Source: St. Petersburg Times
Guest Writer: Kris Hundley (Times Staff Writer)
Submitted by: Lesmond
Eric Anderson’s company has taken two wealthy tourists on $20-million trips to the International Space Station using Russian equipment and launch pad.
Now he’s preparing to offer hour-long, suborbital flights to the public for a mere $100,000. And he’d like to base the operations in Florida.
Anderson is president and chief executive of Space Adventures, which has offices in Arlington, Va., Moscow and now near the Kennedy Space Center. He pitched his business — and bold request for incentives — to members of the state Commission on the Future of Space and Aeronautics at their meeting in Tampa last week.
“Florida should make it its objective to be a world leader in space tourism,” Anderson told the group, chaired by Lt. Gov. Toni Jennings. “A few cleverly placed steps at the beginning will make a difference.”
Calling space tourism a “multibillion dollar market,” Anderson asked state leaders to provide his company with facilities, tax incentives and help negotiating the thicket of federal and military regulations regarding use of air space for a rocket launch.
Anderson casually mentioned that New Mexico has offered to help companies like his with insurance coverage. Space Adventures is also considering sites in Texas, Oklahoma, California and Nevada.

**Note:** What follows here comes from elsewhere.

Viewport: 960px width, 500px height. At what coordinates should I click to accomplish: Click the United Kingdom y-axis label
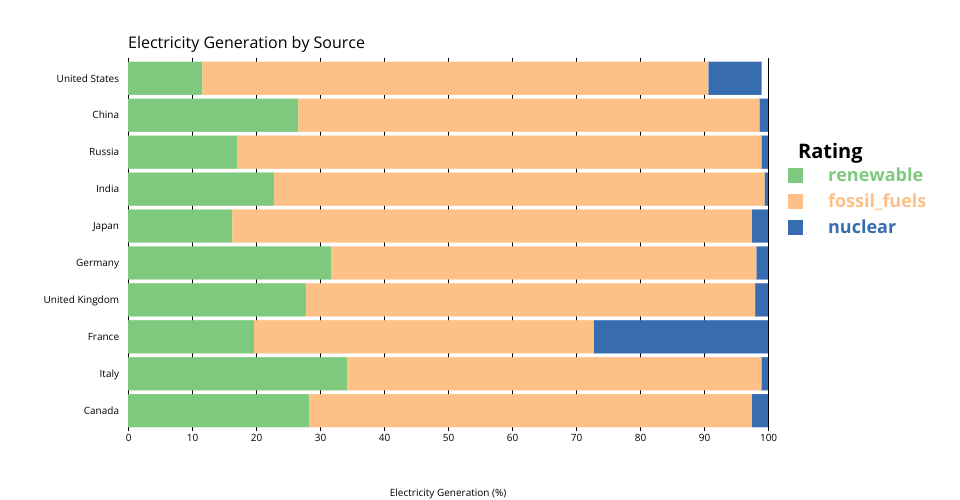[x=81, y=300]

In Florida, the company is looking at the possibility of basing its suborbital flights out of Kennedy, as well as Eglin Air Force Base in the Panhandle, Cecil Field in Jacksonville and Homestead Air Force Base in South Florida.
“Space tourism will create thousands if not tens of thousands of jobs,” Anderson promised. “And it’s not as dependent (as NASA) on the ups and downs of government funding.”
Though the flights, which will rocket tourists more than 62 miles into space where they’ll enjoy up to 10 minutes of weightlessness, won’t start until 2008, Anderson said his company is “accepting reservations today.”